クリニック通信Clinic Letter

2月の診療室だより

 長年プール通いで身体を鍛えて来たIさん、今年88歳の米寿を迎える今も少し猫背が強くなった以外は意気軒昂です。そのIさんが昨年末大きな決断を迫られました。5歳下の奥さんが腰椎の圧迫骨折と認知症で動けなくなってしまったのです。食欲不振で食べることも出来ず、主治医から胃瘻造設を勧められる羽目に陥りました。選択肢をほとんど与えられないままに、結局、胃瘻造設手術が行われたのです。そして胃瘻造設後は入院の必要はなくなったとの判断で、自宅又は介護施設への移動が決まりました。

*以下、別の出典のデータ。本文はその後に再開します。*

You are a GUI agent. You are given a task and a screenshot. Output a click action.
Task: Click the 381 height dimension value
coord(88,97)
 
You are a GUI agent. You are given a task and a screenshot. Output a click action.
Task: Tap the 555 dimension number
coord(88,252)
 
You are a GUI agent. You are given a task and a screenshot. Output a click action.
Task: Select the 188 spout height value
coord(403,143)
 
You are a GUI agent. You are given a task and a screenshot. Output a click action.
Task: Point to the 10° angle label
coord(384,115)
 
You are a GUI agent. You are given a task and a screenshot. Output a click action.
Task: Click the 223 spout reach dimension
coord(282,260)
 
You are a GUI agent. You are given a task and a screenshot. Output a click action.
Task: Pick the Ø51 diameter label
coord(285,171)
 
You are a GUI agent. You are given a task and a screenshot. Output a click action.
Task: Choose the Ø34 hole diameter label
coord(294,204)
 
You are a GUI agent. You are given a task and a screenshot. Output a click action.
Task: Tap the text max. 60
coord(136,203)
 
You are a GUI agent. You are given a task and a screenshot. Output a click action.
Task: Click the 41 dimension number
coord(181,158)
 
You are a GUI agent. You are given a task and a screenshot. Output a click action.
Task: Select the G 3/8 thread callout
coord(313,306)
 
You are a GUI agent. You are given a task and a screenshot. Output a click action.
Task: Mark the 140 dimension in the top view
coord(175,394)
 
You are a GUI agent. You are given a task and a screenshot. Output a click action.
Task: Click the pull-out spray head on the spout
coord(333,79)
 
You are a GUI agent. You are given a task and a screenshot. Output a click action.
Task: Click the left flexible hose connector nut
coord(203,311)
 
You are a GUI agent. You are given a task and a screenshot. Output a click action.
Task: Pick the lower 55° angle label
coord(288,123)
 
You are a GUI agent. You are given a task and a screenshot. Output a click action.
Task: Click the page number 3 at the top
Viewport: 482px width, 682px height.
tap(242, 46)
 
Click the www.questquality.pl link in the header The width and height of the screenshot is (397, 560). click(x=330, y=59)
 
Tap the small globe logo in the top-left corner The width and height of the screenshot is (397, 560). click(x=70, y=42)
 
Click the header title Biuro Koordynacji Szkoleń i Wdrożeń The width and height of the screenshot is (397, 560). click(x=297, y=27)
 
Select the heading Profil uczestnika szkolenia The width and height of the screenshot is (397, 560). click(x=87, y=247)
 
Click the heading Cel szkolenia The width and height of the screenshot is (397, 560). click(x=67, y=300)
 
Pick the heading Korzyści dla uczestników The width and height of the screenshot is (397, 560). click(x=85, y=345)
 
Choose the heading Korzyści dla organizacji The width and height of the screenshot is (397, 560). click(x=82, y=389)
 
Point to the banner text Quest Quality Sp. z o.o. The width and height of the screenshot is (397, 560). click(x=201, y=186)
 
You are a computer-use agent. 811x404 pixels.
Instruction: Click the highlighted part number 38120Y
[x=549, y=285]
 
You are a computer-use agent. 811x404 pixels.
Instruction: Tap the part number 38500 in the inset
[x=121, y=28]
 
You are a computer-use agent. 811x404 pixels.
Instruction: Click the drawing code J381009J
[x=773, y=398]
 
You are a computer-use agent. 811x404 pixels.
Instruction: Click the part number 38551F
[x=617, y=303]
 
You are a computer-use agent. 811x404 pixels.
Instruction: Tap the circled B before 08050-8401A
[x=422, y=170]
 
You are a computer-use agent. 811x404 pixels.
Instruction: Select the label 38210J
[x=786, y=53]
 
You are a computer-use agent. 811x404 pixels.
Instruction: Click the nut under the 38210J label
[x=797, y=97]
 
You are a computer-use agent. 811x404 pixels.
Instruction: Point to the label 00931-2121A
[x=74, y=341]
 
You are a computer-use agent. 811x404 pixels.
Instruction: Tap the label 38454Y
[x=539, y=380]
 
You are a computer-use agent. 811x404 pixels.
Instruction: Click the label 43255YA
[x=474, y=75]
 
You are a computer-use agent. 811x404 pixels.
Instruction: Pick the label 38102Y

 ここにきてIさんは途方に暮れることになります。周りには子ども達はおらず自宅での介護は無理でした。探し回った介護施設は胃瘻造設者は門前払い、Iさんの住む小樽市には有料の介護付きマンションもなく、結局人伝てに得た情報から条件に合う介護付高齢者マンションを札幌に見つけました。ベッドからほとんど動けない奥さんを連れて平成最後の年の1月始め、終の棲家に辿り着きました。88歳のIさんの新たな門出です。今まで住んでいた小樽は知り合いも多く、外出の時も玄関の鍵を忘れることもしばしばでした。交通機関の充実した札幌の街はどこに行くのも便利です。東京に住む息子達も来やすくなったと喜んでくれていますが、1人Iさんのみ浮かぬ顔でとまどっている様です。マンションの近くには好きな水泳の出来る本格的なプールがあります。しかしながら隣にあるコンビニに行くのにも外出時は位置情報を知らせるポケット端末の携帯が義務付けられています。徘徊を警戒する当然の処置とも言えますが、自由人Iさんにとっては鎖に繋がれたも同然です。自由な生活から管理された生活へ、高齢者の憂鬱は更に悪化の度合を深めています。